Deer-tongue grass (Dichanthelium clandestinum).
"Shall I not rejoice also at the abundance of the weeds whose seeds are the granary of the birds?" - H.D. Thoreau
Today I found a flock of 25 bobolinks gorging on seeds in a patch of grass (below). It reminded me that wild seed bonanzas can rival birdfeeders in quality and quantity. The bobolinks, plus about 10 savannah sparrows, were confined to a patch of one particular type of grass, a native species named deer-tongue (Dichanthelium clandestinum).
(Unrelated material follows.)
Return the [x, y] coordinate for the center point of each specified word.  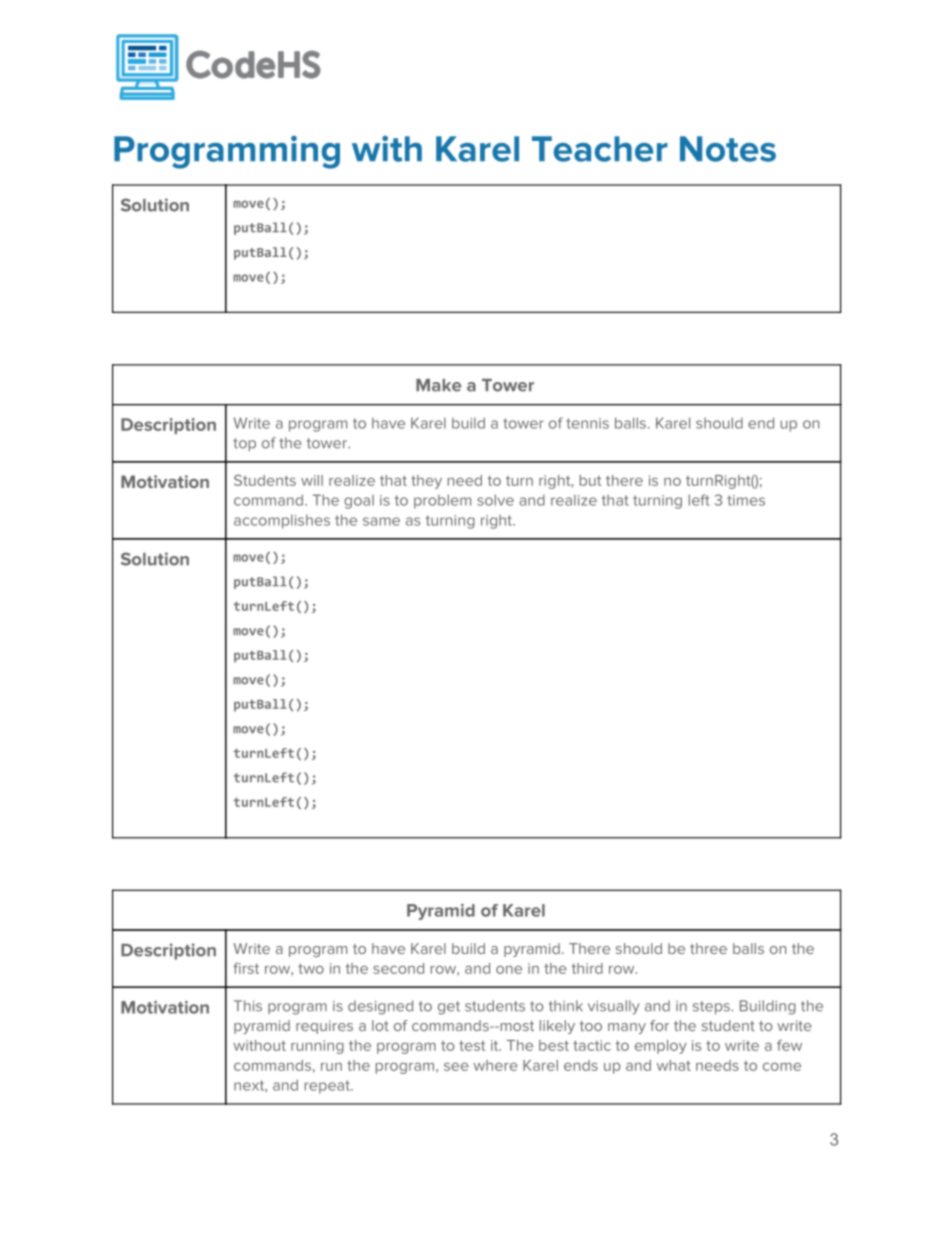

It is recognized by its fat leaves, hairy stem, and seeds hidden within a tube at the top of the plant (hence the "clandestine" species name, I guess). The birds were flying from plant to plant, voraciously picking the seeds out of the tops. It reminded me of another natural spectacle: the multi-species bird parties that occur in a fruiting red mulberry tree in June. Always more satisfying to watch (for me) than a bird feeder for some reason.
Bobolinks at the "feeder."
Later in the day, I came across two more bird parties. One, again, in a patch of deer-tongue, and another in a patch of different native plant: lamb's quarters (Chenopodium album). The lamb's quarter party was less diverse - consisting only of savannah sparrows - but it was just as hopping.
Lamb's quarter (Chenopodium album).
The savannahs were obviously quite happy gorging themselves on the seeds, which are quite a bit smaller than deer-tongue's, and in fact look like tiny black specks.
The small but tasty seeds of lamb's quarters.
They are apparently nutritious...to humans too. Wild food guru Euell Gibbons recommends grinding them into a hearty flour. (As a side note, I happen to know that the leaves are also much relished by real lambs.) Mixed in with the lamb's quarters was another native (though often disparaged) birdseed-bearing plant: ragweed. The birds will have to wait a while for this one, however. Right now it is still in the pollen-spewing (sneeze-inducing) flower stage.